**EXERCISE OBJECTIVE:**
Reproduce the entries below word for word, starting with the line that contains "the Authentication tab" and going on through the line that contains "pyautogui.click(x=750, y=439)", and write out nothing else.

• • •

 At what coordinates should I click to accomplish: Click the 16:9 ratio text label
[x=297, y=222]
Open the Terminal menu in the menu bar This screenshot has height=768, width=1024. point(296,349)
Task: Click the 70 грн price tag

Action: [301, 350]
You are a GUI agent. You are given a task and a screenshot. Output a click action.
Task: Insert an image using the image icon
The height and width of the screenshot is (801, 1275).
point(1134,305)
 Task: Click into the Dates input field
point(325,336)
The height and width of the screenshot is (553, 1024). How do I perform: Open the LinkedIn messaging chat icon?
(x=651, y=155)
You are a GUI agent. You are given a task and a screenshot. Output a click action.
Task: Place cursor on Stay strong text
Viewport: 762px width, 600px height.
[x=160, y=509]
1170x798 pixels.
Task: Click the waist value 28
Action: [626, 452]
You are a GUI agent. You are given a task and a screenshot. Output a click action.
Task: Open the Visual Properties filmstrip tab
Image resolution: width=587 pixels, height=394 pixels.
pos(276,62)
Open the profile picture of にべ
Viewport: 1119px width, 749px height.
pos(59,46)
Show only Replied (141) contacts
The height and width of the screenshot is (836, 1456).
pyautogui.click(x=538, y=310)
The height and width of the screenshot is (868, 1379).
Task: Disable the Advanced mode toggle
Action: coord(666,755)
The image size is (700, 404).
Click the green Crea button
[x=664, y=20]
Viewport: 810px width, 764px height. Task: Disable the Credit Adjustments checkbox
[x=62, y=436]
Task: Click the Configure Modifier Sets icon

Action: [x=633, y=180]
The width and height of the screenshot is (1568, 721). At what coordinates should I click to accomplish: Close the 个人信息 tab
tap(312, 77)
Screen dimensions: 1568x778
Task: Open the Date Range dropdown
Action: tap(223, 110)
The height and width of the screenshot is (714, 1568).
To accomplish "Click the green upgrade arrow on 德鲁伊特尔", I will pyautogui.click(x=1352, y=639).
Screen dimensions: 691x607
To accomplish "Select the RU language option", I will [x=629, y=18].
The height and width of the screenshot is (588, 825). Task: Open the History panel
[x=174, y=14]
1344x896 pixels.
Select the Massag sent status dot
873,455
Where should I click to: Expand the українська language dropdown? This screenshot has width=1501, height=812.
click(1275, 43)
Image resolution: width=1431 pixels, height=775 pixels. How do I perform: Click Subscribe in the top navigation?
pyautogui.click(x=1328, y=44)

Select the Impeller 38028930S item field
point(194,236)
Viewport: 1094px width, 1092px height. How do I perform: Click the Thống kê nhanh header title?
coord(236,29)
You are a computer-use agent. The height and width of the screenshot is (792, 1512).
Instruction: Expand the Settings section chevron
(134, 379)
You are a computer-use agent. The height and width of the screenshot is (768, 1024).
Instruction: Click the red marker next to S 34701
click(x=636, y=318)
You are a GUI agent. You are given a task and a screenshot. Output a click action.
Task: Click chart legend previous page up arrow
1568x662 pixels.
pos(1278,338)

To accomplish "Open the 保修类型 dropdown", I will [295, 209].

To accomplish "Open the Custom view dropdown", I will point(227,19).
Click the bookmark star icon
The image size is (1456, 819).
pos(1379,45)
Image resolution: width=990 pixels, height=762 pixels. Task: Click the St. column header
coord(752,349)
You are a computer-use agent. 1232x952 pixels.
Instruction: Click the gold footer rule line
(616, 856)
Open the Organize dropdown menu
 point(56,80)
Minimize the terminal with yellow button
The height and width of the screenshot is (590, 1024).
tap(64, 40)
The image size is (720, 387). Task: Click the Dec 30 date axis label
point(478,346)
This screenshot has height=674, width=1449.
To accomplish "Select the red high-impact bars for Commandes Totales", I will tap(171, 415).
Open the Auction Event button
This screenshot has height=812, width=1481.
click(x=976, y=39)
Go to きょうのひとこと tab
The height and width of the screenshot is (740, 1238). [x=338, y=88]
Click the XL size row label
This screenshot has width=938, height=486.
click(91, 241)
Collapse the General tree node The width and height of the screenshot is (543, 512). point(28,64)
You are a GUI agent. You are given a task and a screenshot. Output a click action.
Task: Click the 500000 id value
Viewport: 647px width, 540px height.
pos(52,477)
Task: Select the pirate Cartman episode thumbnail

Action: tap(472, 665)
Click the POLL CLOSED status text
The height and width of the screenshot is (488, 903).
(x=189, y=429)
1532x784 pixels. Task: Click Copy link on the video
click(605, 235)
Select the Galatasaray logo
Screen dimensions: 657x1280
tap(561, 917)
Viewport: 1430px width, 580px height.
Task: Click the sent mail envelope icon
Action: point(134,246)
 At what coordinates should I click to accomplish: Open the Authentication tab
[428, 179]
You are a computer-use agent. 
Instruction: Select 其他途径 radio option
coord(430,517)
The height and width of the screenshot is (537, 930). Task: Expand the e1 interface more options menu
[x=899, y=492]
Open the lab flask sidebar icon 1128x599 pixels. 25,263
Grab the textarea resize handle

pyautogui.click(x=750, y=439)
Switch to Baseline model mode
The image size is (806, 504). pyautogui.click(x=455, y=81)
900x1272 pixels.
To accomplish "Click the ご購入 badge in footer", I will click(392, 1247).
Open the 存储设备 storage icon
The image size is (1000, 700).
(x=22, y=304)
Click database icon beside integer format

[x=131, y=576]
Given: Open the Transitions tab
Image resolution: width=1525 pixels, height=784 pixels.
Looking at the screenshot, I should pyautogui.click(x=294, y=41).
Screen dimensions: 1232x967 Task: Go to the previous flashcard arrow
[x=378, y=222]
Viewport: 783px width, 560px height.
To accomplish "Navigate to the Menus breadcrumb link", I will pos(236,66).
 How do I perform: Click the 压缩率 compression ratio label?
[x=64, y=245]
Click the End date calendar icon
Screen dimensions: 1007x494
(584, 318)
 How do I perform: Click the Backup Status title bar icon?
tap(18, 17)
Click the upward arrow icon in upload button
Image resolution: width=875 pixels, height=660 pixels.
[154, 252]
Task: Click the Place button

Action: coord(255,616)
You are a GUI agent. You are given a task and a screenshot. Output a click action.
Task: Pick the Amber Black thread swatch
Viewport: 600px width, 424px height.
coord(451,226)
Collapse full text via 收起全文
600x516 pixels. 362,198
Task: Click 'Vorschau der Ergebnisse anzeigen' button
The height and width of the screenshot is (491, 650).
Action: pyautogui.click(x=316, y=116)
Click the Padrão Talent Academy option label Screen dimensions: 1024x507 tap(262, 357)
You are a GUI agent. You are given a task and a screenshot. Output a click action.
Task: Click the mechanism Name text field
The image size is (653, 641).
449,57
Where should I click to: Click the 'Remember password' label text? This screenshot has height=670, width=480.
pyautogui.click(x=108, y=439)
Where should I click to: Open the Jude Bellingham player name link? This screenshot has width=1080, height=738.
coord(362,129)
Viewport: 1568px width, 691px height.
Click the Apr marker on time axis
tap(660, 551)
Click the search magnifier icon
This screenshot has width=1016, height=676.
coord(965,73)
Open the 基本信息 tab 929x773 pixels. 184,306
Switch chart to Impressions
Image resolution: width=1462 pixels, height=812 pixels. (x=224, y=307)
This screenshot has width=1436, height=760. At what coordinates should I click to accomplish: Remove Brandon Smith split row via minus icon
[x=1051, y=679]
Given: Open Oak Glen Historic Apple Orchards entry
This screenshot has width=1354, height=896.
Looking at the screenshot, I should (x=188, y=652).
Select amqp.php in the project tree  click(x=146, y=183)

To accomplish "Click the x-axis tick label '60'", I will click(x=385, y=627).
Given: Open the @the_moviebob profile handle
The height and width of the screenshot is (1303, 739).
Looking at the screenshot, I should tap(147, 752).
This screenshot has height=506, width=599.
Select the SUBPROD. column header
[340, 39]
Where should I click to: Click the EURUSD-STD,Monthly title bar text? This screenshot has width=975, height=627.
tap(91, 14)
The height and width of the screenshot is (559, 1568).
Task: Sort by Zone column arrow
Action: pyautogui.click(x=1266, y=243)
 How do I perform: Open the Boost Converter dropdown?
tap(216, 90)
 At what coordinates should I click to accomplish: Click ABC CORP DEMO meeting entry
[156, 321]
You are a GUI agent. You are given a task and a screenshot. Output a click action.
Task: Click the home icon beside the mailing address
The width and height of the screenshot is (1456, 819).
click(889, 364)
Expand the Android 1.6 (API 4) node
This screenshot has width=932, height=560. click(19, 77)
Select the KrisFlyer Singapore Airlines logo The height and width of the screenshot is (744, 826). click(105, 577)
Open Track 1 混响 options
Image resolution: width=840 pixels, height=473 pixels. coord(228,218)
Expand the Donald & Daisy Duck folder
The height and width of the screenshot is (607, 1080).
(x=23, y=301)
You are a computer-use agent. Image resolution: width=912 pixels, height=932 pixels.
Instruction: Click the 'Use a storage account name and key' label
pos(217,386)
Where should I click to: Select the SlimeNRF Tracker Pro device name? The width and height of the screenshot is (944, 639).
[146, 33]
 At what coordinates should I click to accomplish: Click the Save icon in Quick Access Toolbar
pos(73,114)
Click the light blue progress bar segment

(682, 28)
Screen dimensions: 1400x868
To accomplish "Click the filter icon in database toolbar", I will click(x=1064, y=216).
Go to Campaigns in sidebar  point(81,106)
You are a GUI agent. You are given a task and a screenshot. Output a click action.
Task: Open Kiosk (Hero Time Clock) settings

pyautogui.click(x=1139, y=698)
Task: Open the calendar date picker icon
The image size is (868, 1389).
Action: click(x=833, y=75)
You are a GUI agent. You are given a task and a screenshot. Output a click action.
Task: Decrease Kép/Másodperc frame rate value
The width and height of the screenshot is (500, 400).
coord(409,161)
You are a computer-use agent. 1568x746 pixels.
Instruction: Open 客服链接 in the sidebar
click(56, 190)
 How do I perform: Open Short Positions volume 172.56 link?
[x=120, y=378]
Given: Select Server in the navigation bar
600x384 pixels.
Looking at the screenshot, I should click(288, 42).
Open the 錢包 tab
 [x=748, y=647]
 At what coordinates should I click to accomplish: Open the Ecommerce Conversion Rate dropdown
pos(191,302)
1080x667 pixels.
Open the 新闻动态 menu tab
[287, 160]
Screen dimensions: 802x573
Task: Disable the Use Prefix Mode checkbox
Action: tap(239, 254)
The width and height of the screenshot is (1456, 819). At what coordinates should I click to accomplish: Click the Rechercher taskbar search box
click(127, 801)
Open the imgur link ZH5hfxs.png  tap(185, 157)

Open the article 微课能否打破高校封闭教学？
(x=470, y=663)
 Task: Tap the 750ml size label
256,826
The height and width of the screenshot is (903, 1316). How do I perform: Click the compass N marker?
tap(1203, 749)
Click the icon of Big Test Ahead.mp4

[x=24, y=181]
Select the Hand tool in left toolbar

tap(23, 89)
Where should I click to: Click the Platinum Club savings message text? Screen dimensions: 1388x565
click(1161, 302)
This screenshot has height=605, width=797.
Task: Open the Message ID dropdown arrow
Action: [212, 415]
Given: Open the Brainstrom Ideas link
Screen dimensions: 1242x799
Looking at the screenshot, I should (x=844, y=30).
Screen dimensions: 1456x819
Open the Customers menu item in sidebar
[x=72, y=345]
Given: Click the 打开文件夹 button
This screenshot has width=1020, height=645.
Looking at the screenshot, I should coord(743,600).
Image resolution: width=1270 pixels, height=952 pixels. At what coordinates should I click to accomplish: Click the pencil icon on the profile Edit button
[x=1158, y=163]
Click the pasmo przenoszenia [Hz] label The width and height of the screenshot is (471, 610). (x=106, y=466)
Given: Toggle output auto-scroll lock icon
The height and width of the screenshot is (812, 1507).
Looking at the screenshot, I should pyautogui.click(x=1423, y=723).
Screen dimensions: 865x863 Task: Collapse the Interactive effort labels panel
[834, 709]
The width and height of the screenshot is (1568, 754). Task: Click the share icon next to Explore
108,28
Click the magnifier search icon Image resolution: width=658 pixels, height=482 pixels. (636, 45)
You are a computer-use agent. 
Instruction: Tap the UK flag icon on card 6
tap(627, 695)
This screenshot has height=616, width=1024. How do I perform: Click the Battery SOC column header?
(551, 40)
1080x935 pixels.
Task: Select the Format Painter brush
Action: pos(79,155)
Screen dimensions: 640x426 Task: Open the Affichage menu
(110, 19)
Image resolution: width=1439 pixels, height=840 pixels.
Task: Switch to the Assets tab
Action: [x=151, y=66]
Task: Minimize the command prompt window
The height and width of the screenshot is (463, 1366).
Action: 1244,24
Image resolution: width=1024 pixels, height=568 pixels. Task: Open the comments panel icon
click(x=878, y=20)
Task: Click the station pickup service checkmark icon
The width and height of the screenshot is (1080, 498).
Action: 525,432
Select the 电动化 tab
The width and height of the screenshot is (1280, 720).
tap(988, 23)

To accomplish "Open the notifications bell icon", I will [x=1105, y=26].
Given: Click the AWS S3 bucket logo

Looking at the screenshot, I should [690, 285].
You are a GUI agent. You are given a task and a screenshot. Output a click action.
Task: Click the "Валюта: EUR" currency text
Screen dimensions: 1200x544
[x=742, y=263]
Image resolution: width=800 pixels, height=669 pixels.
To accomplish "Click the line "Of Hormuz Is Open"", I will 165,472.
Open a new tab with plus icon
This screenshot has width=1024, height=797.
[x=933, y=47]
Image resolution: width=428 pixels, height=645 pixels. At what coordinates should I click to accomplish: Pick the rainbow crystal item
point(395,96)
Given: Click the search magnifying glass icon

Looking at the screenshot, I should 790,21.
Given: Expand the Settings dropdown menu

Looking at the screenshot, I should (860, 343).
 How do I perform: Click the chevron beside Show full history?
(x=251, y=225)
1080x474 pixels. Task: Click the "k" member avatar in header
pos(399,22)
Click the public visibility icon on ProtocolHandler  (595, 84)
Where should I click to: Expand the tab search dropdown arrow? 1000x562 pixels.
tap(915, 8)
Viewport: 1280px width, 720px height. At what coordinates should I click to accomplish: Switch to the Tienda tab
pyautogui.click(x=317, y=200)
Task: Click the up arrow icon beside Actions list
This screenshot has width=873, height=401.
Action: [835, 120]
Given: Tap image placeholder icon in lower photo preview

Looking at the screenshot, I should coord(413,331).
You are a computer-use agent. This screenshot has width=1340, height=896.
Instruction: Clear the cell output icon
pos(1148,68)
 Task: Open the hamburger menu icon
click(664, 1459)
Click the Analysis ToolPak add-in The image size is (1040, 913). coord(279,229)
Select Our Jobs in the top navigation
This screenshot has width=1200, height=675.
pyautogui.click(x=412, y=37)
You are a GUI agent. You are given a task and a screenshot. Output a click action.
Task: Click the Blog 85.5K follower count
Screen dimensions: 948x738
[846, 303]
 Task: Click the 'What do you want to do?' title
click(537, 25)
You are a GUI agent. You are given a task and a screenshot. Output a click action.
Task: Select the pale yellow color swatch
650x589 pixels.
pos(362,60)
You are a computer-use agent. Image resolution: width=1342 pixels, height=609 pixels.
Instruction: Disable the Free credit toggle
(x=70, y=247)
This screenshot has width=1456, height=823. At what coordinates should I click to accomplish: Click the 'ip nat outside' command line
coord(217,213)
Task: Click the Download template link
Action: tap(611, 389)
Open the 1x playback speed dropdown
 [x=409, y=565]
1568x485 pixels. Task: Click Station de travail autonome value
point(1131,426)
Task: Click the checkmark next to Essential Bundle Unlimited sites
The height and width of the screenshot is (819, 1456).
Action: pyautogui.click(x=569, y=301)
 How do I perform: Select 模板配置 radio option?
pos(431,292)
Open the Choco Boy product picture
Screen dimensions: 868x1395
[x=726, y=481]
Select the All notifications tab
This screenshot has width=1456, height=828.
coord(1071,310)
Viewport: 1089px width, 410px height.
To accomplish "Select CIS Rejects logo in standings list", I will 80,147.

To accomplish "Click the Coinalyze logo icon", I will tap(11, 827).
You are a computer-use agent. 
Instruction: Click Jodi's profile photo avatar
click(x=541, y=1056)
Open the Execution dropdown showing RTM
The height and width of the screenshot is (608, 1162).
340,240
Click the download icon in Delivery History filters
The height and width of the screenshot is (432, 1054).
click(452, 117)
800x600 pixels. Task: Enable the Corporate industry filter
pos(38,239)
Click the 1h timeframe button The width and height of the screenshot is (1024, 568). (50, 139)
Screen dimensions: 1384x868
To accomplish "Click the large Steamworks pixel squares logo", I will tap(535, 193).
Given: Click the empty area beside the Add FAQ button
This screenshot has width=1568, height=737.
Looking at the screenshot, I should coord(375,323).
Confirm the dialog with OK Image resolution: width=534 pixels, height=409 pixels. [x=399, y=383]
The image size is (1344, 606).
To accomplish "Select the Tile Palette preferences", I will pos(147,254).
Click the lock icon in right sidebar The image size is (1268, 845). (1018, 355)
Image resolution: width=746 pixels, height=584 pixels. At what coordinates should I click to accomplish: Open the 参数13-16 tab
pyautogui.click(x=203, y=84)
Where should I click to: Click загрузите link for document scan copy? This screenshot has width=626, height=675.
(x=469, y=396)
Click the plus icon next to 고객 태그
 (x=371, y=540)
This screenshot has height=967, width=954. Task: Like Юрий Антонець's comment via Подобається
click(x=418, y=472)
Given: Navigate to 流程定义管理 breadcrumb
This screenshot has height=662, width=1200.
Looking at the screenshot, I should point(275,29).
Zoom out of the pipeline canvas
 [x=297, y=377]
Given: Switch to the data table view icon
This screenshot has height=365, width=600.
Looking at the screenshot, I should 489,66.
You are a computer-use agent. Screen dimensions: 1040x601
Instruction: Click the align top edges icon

• • •

**ANSWER TO THE EXERCISE:**
 At what coordinates should I click to accomplish: Open the Authentication tab
[428, 179]
You are a computer-use agent. 
Instruction: Select 其他途径 radio option
coord(430,517)
The height and width of the screenshot is (537, 930). Task: Expand the e1 interface more options menu
[x=899, y=492]
Open the lab flask sidebar icon 1128x599 pixels. 25,263
Grab the textarea resize handle

pyautogui.click(x=750, y=439)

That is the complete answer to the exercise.